ROMAN. « I Love Dick », de Chris Kraus

Roman-performance, autofiction aussi ludique que sérieuse, I Love Dick est l’histoire un peu folle d’une passion déraisonnable et salutaire, analysée au microscope et relatée avec force.

Les premières lignes sont sèches, distanciées, assez plates. Chris Kraus, l’auteure de I Love Dick, évoque « Chris Kraus, une vidéaste expérimentale de 39 ans, et Sylvère Lotringer, un professeur d’université venu de New York, 56 ans, [qui] dînent avec Dick ***, une bonne connaissance de Sylvère, dans un bar à sushis de Pasadena ».

Très rapidement, l’ironie affleure puis se déploie franchement, pour transformer les protagonistes de ce récit en rats de laboratoire.

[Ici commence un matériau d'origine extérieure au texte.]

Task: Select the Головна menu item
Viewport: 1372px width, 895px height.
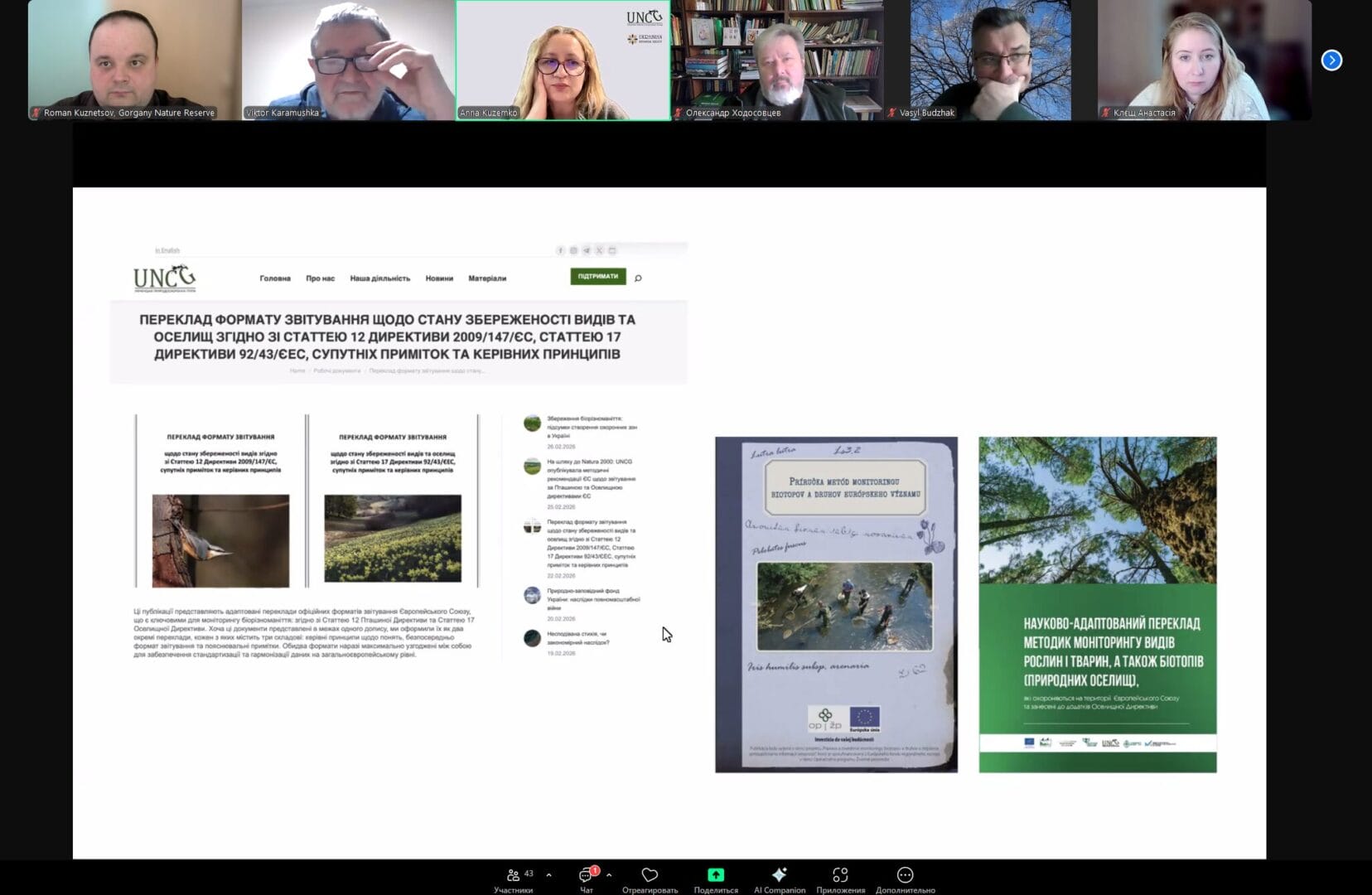Action: point(275,278)
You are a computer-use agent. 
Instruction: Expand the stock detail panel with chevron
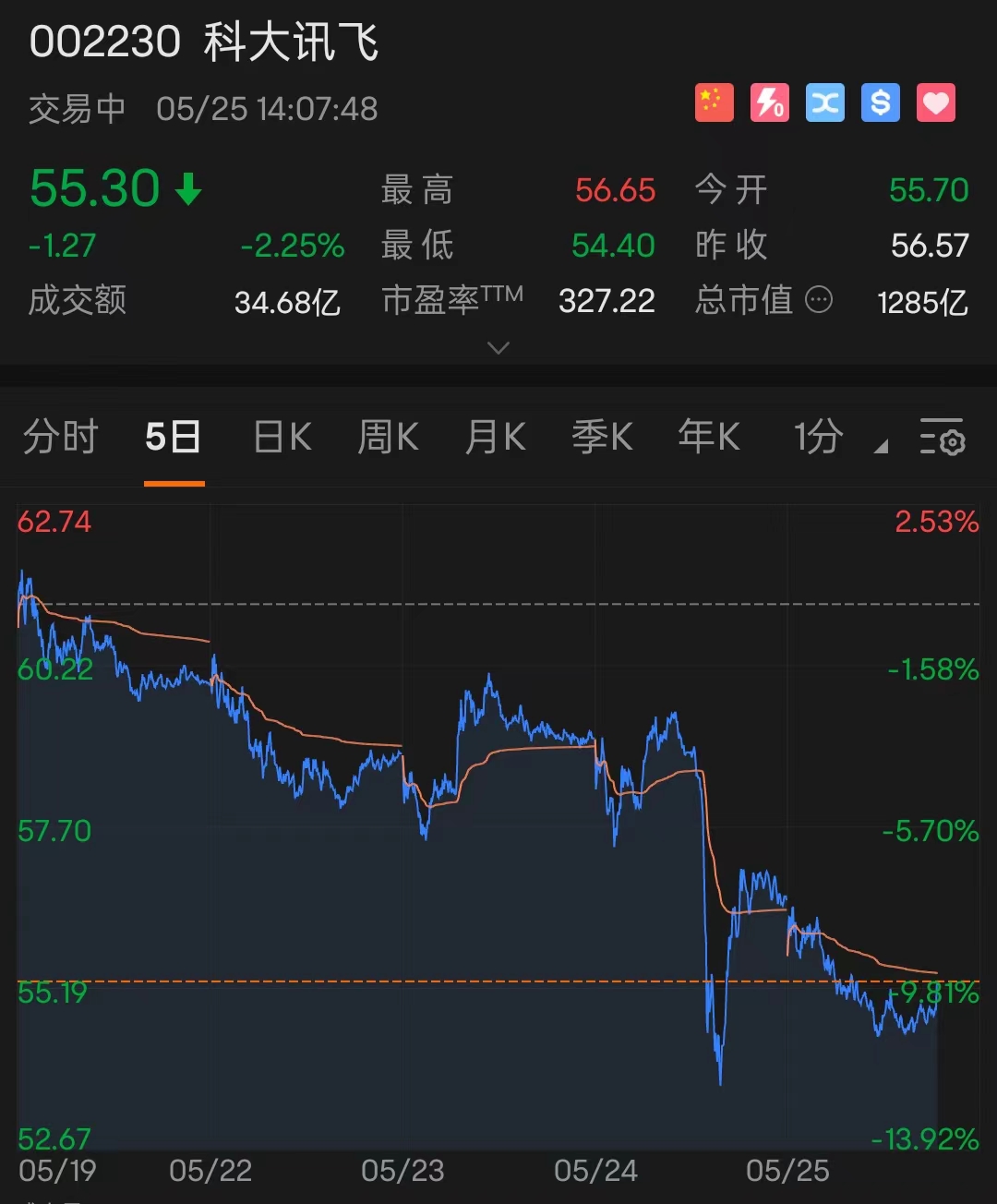[x=498, y=348]
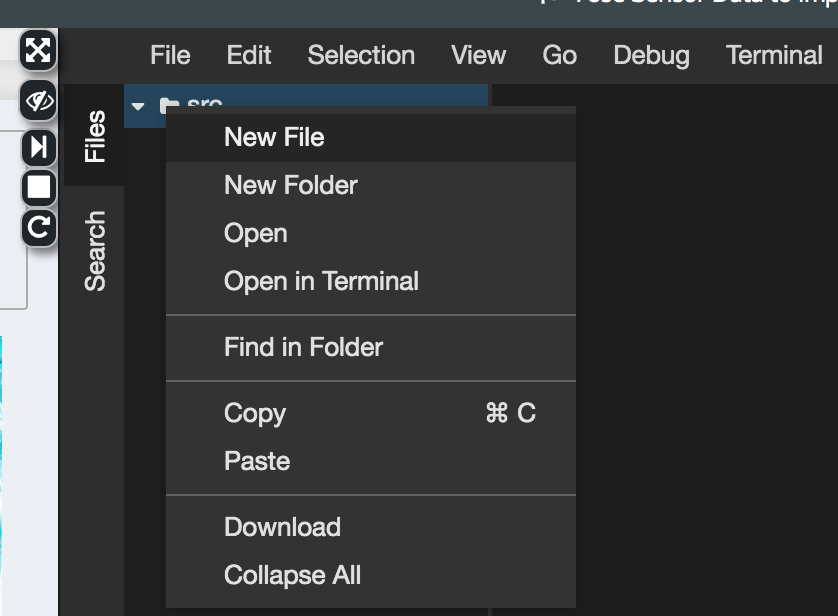Screen dimensions: 838x616
Task: Collapse the src folder disclosure triangle
Action: click(139, 105)
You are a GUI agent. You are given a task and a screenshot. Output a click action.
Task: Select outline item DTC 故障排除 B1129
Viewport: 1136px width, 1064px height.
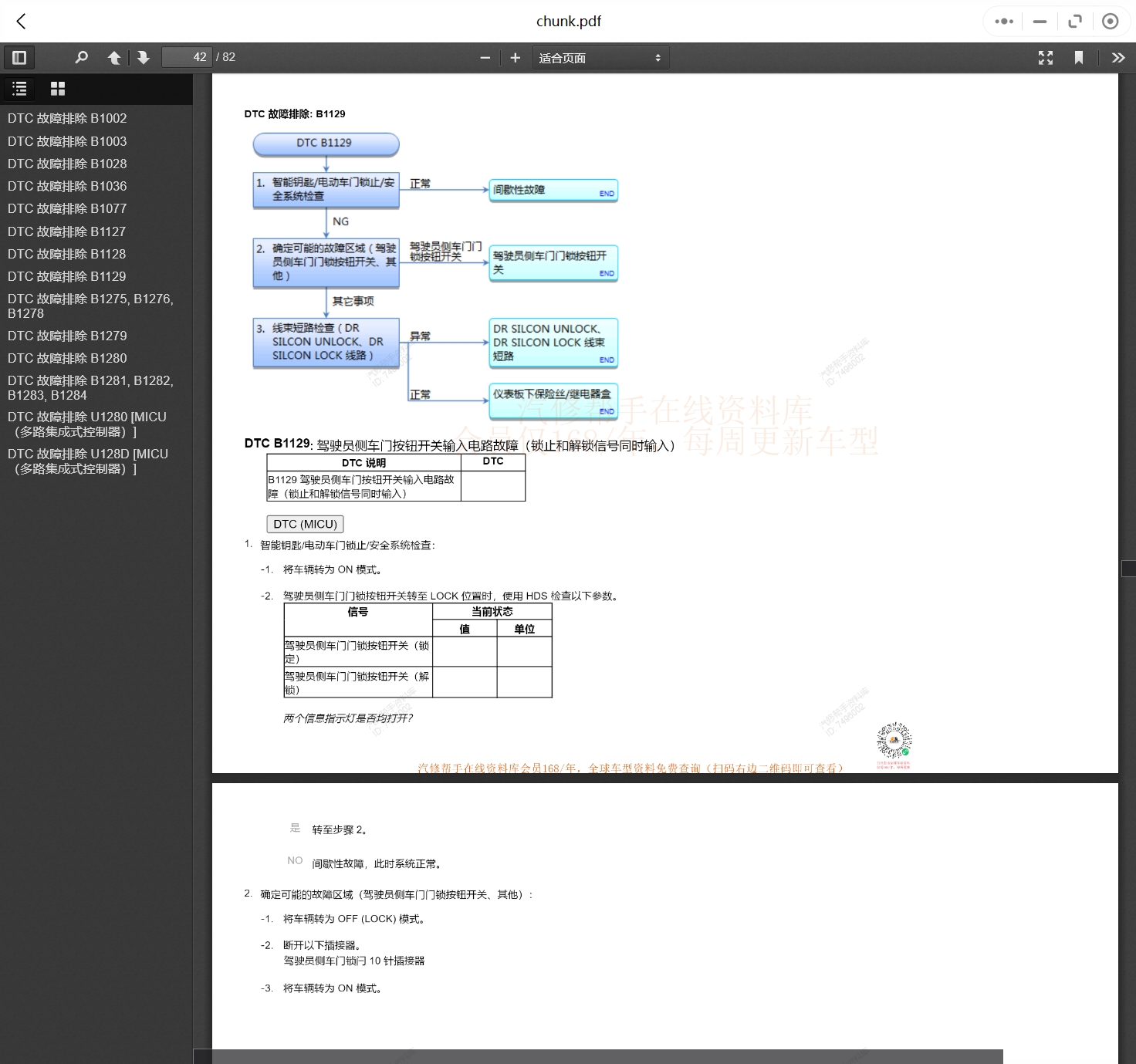click(66, 276)
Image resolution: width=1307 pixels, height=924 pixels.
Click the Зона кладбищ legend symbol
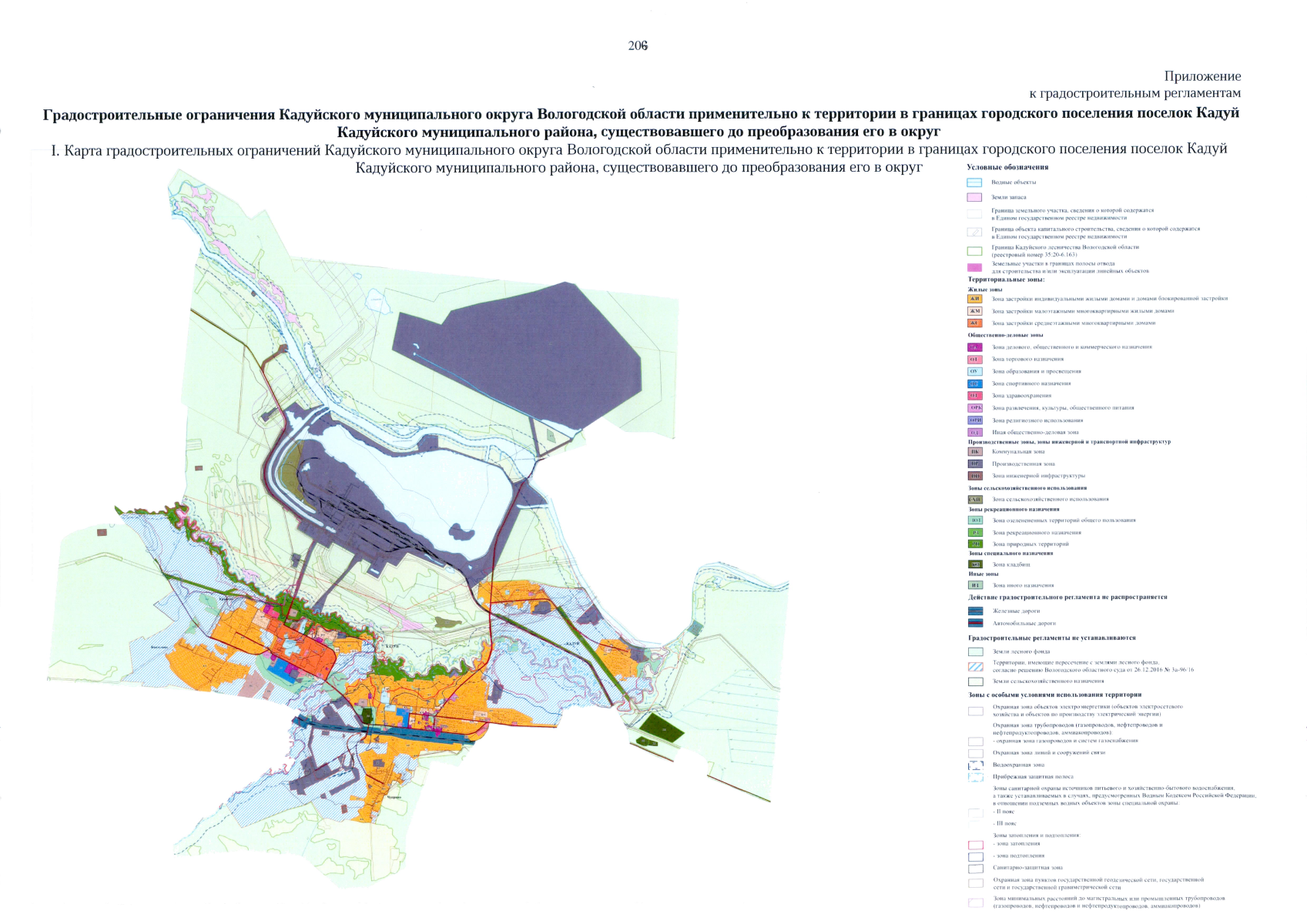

En écrivant à Dick avec la complicité de son mari, comme elle décide de le faire, le personnage féminin « offr[e] sa vie pour que celle-ci devienne une étude de cas », « une chance d’apprendre finalement quelque chose sur la romance et le béguin », et plus généralement sur le désir féminin (Emma Bovary n’est pas très loin). Florence Bouchy

Flammarion

« I Love Dick », de Chris Kraus, traduit de l’anglais (Etats-Unis) par Alice Zeniter, Flammarion, 272 pages, 20 €.

RECUEIL. « Le Zen dans l’art de l’écriture », de Ray Bradbury

Depuis l’année de ses 12 ans, où il reçut à Noël une machine à écrire, Ray Bradbury a couché sur le papier au moins un millier de mots par jour. Deux jours sans s’atteler à la tâche, le voilà pris de tremblements. Un jour de plus et la folie le guette, confie-t-il dans Le Zen dans l’art de l’écriture, un recueil de textes, jusque-là inédits, rédigés à diverses époques de sa vie et qui sont autant de mémos pour apprendre à écrire.

Par exemple, lire de la poésie (« elle fait travailler des muscles dont on ne se sert pas suffisamment », « développe les sens ») et taper à toute vitesse sur le clavier. « Moins vous réfléchissez, plus vous écrivez, et plus vous êtes honnête. Avec l’hésitation apparaît la pensée. Et avec elle, la préoccupation du style, là où saisir la vérité au vol est le seul style qui vaille de risquer la mort ou de partir à la chasse au tigre. » Dans ces pages, Bradbury se tient au chevet du lecteur et lui ordonne d’oublier les garde-fous de l’imaginaire. Macha Séry

Antigone 14

« Le Zen dans l’art de l’écriture. Essais sur la créativité » (Zen in the Art of Writing), de Ray Bradbury, traduit de l’anglais (Etats-Unis) par Bertrand Augier, Antigone 14, 206 pages, 16 €.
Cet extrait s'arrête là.